In this activity, we consider the possibility of transferring the results of the dynamics of the plane-parallel motion of a homogeneous axisymmetric rigid body interacting with a uniform flow of a resisting medium through its forward circular face to the case of three-dimensional motion. In contrast to the preceding works, the medium action on the rigid body is simulated with the inclusion of the effects of the so-called rotary derivatives of the moment of hydroaerodynamic forces with respect to the components of the angular velocity of the body itself.
On the basis of certain hypotheses, the main one of which is the quasi-stationarity hypothesis, a three-dimensional dynamic model of the medium action on the body was developed. In this connection, the possibility arises to formalize the model assumptions and derive a complete system of equations.
In what follows, we will address some typical "representatives" of the classes of the medium action functions under consideration, namely, the Chaplygin functions.
We will use Chaplygin's result as a reference point. Chaplygin calculated the medium action functions for an infinitely long plate in plane-parallel motion in the oncoming flow following the jet flow laws. In this case, the distance between the drag application point (center of pressure) and the plate center is proportional to the sine of the angle of attack, while the Newtonian drag coefficient is proportional to its cosine.
Moreover, integrable cases in the dynamics of the three-dimensional motion of a rigid body were also found for other model problems in the early works of the present author. For the Chaplygin medium action functions, the systems had a complete set of transcendental first integrals, which could be expressed in terms of a finite combination of elementary functions.
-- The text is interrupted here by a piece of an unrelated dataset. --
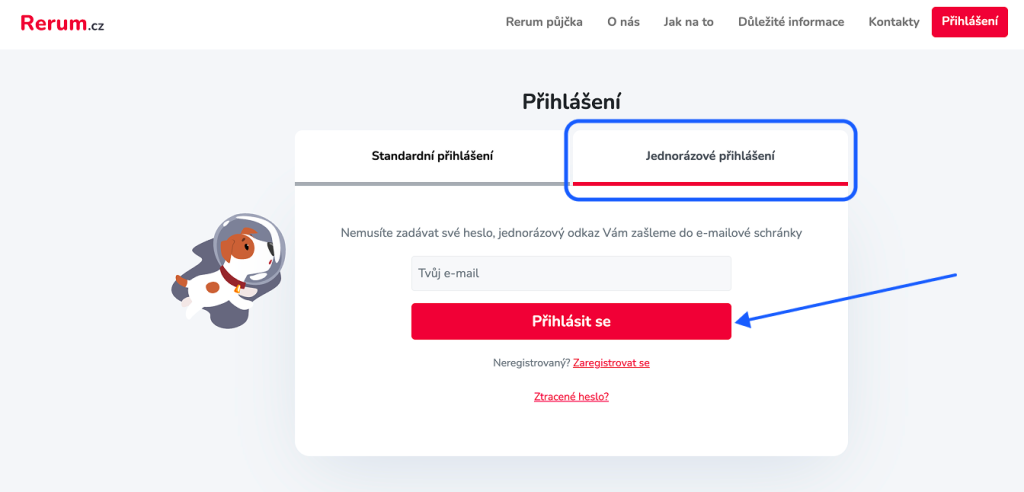Image resolution: width=1024 pixels, height=492 pixels.
Task: Follow the Zaregistrovat se link
Action: coord(611,363)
In this case, transcendence is understood in the sense of the theory of functions of a complex variable (that is, their continuations to the complex plane have essentially singular points).
Dynamic systems investigated are the dynamic systems with variable dissipation with zero mean value (over the angle of attack, in our case). This means that the integral over a period of the angle of attack from the divergence of its right-hand side is equal to zero [this integral is responsible for the phase volume variation (after the corresponding reduction of the system)]. In this sense, the system is "semiconservative."